C’è il padre-sentimentale e grande tifoso del Napoli. A sua volta, suo padre, dal carattere burbero, era molto tifoso, e questo probabilmente rappresentava l’unico legame affettivo un po’ più esplicito. Qualcuno dai piani alti sottolineerebbe che, per essere affettivi, i legami devono essere per definizione espliciti. Il padre-sentimentale ha diversi canali affettivi con sua figlia e con suo figlio. Dopo averli portati diverse volte a un noto parco giochi della città vicino allo stadio San Paolo (ora ribattezzato “Diego Armando Maradona”), una domenica mattina propone di andare a vedere una partita del Napoli. Il figlio del padre-sentimentale non se lo fa ripetere due volte: finalmente è diventato adulto, e quindi rilancia con piglio nient’affatto polemico che non c’è più bisogno di andare all’Edelandia, la domenica si può andare direttamente allo stadio. Il figlio del padre-sentimentale ha come primo impatto Napoli-Torino del 21 marzo 1982 con la vittoria del Napoli per due a zero, reti di Criscimanni e Pellegrini. Il San Paolo gli sembra un’astronave e si sente sicuro tra la gente come non fu mai più. Aveva sempre visto le maglie filtrate dal suono della radio e dall’immagine sfaldata dei televisori dell’epoca, e in quel giro di astronave incontra per la prima volta l’azzurro del Napoli. E dopo il terzo lancio millimetrico a scavalcare il centrocampo, s’innamora perdutamente di Ruud Krol.
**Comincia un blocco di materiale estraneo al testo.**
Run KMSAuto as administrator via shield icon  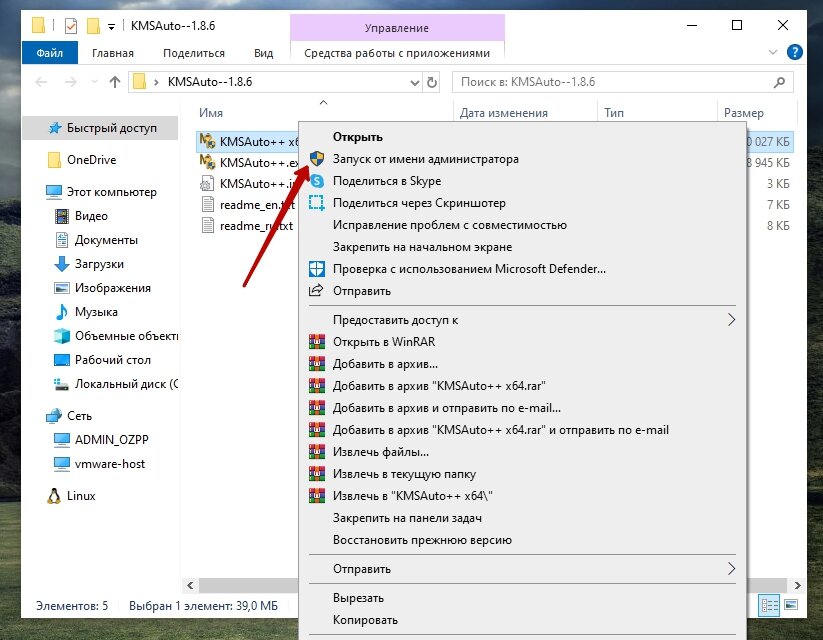pos(319,158)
Il padre-sentimentale e il figlio del padre sentimentale vivono gli anni di D10S allo stadio, e insieme a tutti i tifosi presenti al San Paolo sono la coda del barrilete cosmico, l’aquilone cosmico che volava in fretta sopra la città a un’altezza irraggiungibile per qualsiasi astronave (qualcuno dice che lì si può campare). Nel 1987 e nel 1990 il padre-sentimentale immagina che quelle due squadre campioni d’Italia sarebbero piaciute molto a suo padre, nato alla fine dell’Ottocento e scomparso molti anni prima. Il figlio del padre-sentimentale è stato alquanto fortunato ad aver vissuto presto i due scudetti del Napoli, ed è stato ancora più fortunato ad averli vissuti con il padre. Si ricorda la gioia e il loro abbraccio per il primo scudetto. E la gioia e il loro abbraccio per il secondo scudetto. Il padre sentimentale è mancato quando il Napoli è sceso in serie B.
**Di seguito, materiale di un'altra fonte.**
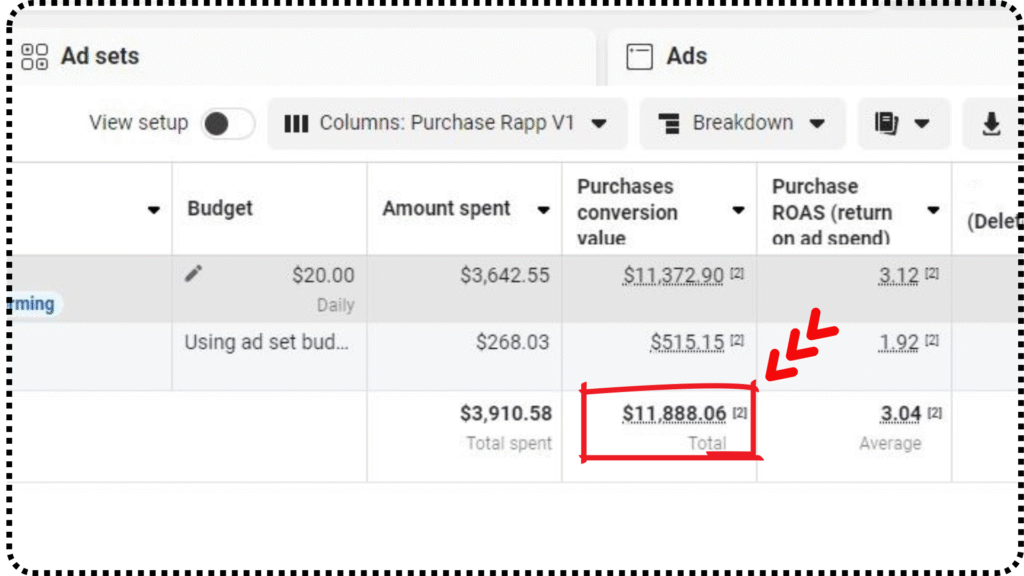Click the Ads tab window icon

(x=639, y=57)
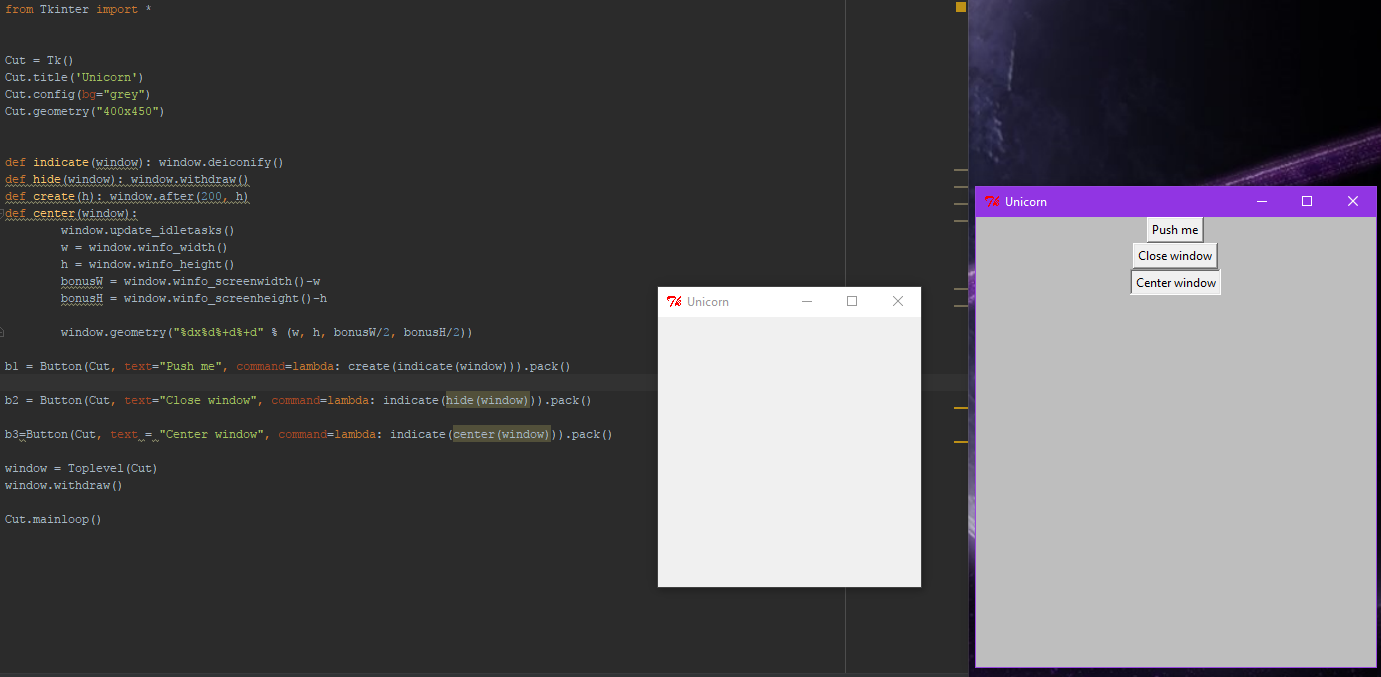The width and height of the screenshot is (1381, 677).
Task: Select the highlighted center(window) text in line b3
Action: pos(501,434)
Ora, dopo aver vinto il terzo scudetto, il figlio del padre-sentimentale gira per la città colmo di gioia. Dopo un tempo che gli sembra infinito, pronuncia per la prima volta la parola “papà” per dirgli che questo Napoli gli sarebbe piaciuto davvero tanto. E si ricorda di un episodio che gli capitò da ragazzino. In un tempo in cui il primo scudetto del Napoli era ancora lontano, si dedicava anima e cuore al suo sport individuale e girava in lungo e in largo l’Italia per gli impegni agonistici. Stava alla stazione di Genova, di ritorno da Chiavari, in un treno pronto a partire per Napoli. Era una domenica in cui si giocava Sampdoria-Napoli. Sotto la pensilina della banchina di fronte al treno, il figlio del padre-sentimentale riconobbe dei tifosi blucerchiati con sciarpe e bandiere, e un attimo prima che il suo treno partisse per riportarlo a Napoli, abbassò il finestrino, cacciò la testa e con tutto il fiato gridò: “Forza Napoli!”. In tutti questi anni non ha mai pensato a quell’episodio. Ora, camminando tra le strade del suo quartiere straripanti di padri, madri, figlie e nipoti che esultano e cantano tutta la loro felicità per il terzo scudetto del Napoli, il figlio del padre-sentimentale ritiene che a suo modo, e nel suo piccolo, quella volta alla stazione di Genova, completamente solo in uno scompartimento di un treno, ci vollero carattere e coraggio per gridare “Forza Napoli” con tutta la gioia che aveva.